In vitro Comparison of Anticancer and Immunomodulatory Activities of Resveratrol and its Oligomers

(1) Morris County Vocational School, The Academy for Biotechnology, Mountain Lakes, NJ; Mountain Lakes High School, Mountain Lakes, NJ, (2) NanoBiotec, LLC, Hanover, NJ

Cover photo for <em>In vitro</em> Comparison of Anticancer and Immunomodulatory Activities of Resveratrol and its Oligomers

Stilbenoids are a group of naturally occurring phenolic compounds produced de novo in many plant species to protect against fungal infection and toxins. Resveratrol (3,4’,5-trihydroxystilbene), a stilbenoid isolated from grapes and many species of plants, is widely known for its extensive bioactivities, such as antioxidation, anti-inflammatory and anticancer effects. Recently, many novel resveratrol oligomers have been isolated from various plants. While their structures are diverse, these oligomers are characterized by the polymerization of two or more resveratrol units. Little is known regarding the bioactivities of these novel resveratrol oligomers. We hypothesized that these oligomers might have similar or superior bioactivities to resveratrol. In this study, we designed in vitro models to compare resveratrol side by side with natural dimers (ε-viniferin and gnetin H) and trimers (suffruticosol B and C) from plants for their bioactivities.
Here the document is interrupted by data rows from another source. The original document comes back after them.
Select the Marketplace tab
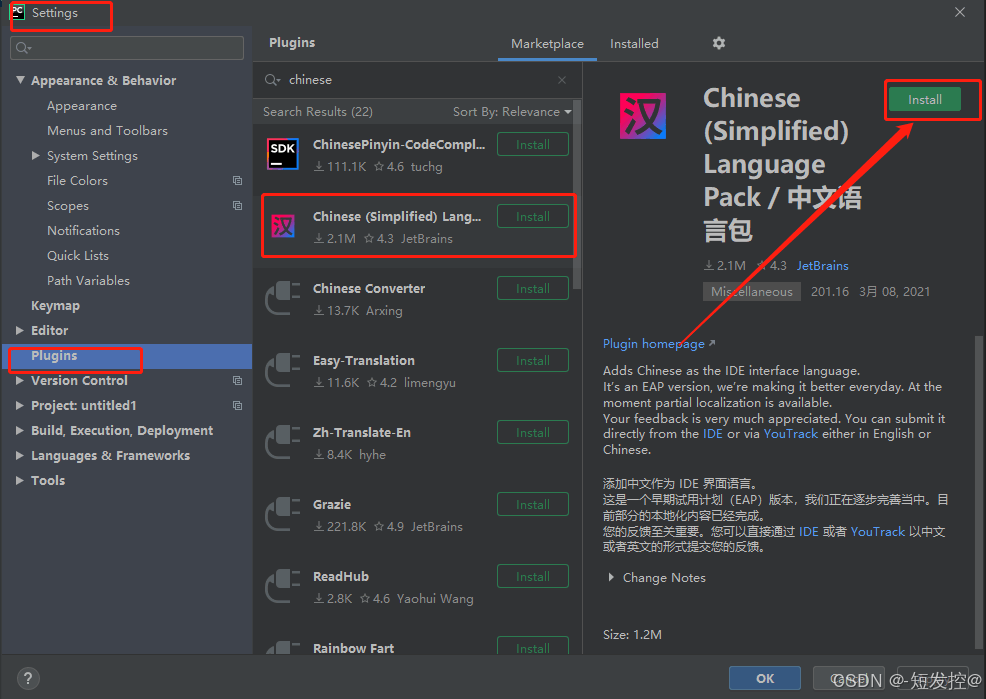Screen dimensions: 986x699 coord(547,43)
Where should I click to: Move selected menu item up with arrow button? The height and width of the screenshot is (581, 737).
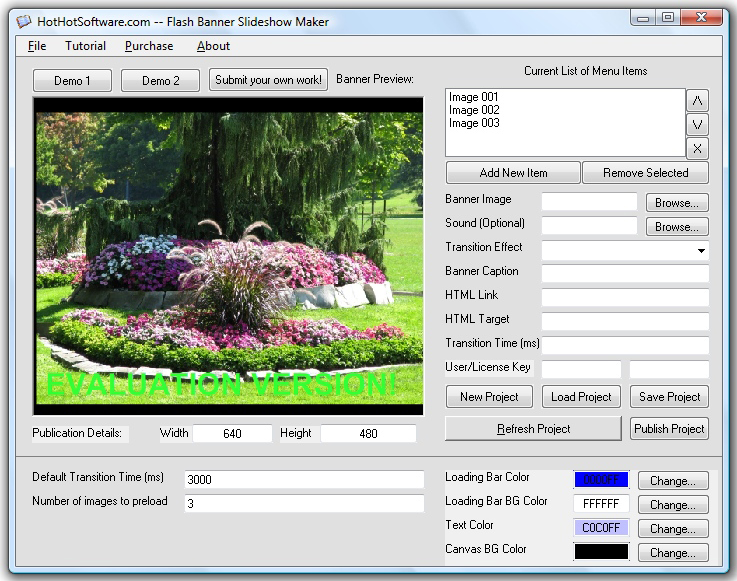click(x=697, y=100)
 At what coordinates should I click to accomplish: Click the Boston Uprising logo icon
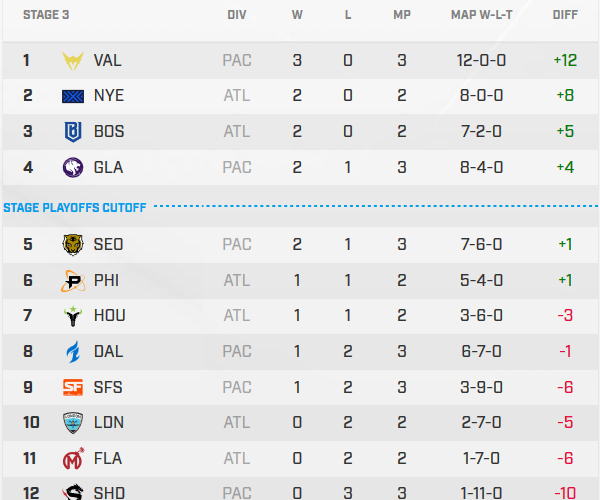(73, 131)
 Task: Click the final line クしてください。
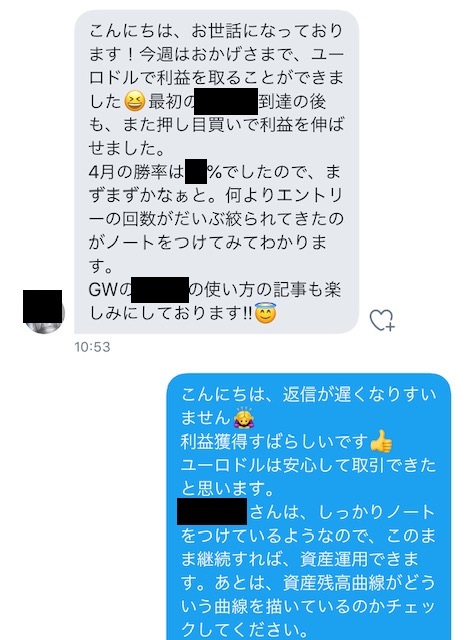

Our data showed that these oligomers, similar to resveratrol, had many activities such as downregulation of cancer cell proliferation, upregulation of normal keratinocyte growth, and the modulation of the expression of pro- and anti-inflammatory cytokines in immune cells. Furthermore, these oligomers appeared to have higher cytotoxicity than resveratrol in normal human blood cells; the order was the trimers (suffruticosol B and C) > dimers (ε-viniferin and gnetin H) > monomer (resveratrol). However, only suffruticosol C, gnetin H and resveratrol showed anticancer activity against human T98G glioblastoma cells at lower concentrations. No correlation between anticancer or immunomodulating effects and the degree of polymerization was observed. Our results provide some preliminary evidences that resveratrol oligomers could be potential preventive or therapeutic agents for cancers and other immune-related diseases. As far as any superiority of efficacy of these stilbenoids is concerned, more extensive studies are definitely needed.